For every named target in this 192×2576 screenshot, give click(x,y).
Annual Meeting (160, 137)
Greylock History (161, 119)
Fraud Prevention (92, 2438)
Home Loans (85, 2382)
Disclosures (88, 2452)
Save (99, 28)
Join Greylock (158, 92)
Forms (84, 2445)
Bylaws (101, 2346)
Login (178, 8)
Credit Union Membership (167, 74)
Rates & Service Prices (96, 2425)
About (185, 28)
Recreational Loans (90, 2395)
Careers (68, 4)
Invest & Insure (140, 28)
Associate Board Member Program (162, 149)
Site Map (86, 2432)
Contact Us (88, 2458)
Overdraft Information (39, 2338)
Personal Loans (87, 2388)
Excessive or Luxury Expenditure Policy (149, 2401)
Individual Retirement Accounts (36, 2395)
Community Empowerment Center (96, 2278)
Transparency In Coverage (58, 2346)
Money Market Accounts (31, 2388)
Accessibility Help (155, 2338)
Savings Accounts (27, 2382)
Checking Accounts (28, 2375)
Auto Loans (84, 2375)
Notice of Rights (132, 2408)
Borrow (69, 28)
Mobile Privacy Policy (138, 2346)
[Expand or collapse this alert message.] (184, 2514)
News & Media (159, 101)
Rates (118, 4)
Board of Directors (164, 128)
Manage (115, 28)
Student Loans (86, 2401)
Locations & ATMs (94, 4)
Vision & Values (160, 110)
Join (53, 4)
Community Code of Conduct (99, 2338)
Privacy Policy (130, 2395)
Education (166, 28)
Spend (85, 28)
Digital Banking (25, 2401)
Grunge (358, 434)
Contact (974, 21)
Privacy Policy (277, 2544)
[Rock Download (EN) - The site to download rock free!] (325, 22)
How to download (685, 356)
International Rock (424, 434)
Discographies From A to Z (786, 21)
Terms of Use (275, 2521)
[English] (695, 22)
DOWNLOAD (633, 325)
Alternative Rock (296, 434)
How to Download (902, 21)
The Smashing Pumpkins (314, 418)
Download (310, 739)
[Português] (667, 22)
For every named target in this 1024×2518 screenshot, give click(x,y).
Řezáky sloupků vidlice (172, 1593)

**EXERCISE DETAILS**:
The required output is each line from the one with "Notice of Rights (132, 2408)" through the end of the material above, repeated exactly with both ends included.

**EXERCISE ANSWER**:
Notice of Rights (132, 2408)
Borrow (69, 28)
Mobile Privacy Policy (138, 2346)
[Expand or collapse this alert message.] (184, 2514)
News & Media (159, 101)
Rates (118, 4)
Board of Directors (164, 128)
Manage (115, 28)
Student Loans (86, 2401)
Locations & ATMs (94, 4)
Vision & Values (160, 110)
Join (53, 4)
Community Code of Conduct (99, 2338)
Privacy Policy (130, 2395)
Education (166, 28)
Spend (85, 28)
Digital Banking (25, 2401)
Grunge (358, 434)
Contact (974, 21)
Privacy Policy (277, 2544)
[Rock Download (EN) - The site to download rock free!] (325, 22)
How to download (685, 356)
International Rock (424, 434)
Discographies From A to Z (786, 21)
Terms of Use (275, 2521)
[English] (695, 22)
DOWNLOAD (633, 325)
Alternative Rock (296, 434)
How to Download (902, 21)
The Smashing Pumpkins (314, 418)
Download (310, 739)
[Português] (667, 22)
For every named target in this 1024×2518 screenshot, give click(x,y).
Řezáky sloupků vidlice (172, 1593)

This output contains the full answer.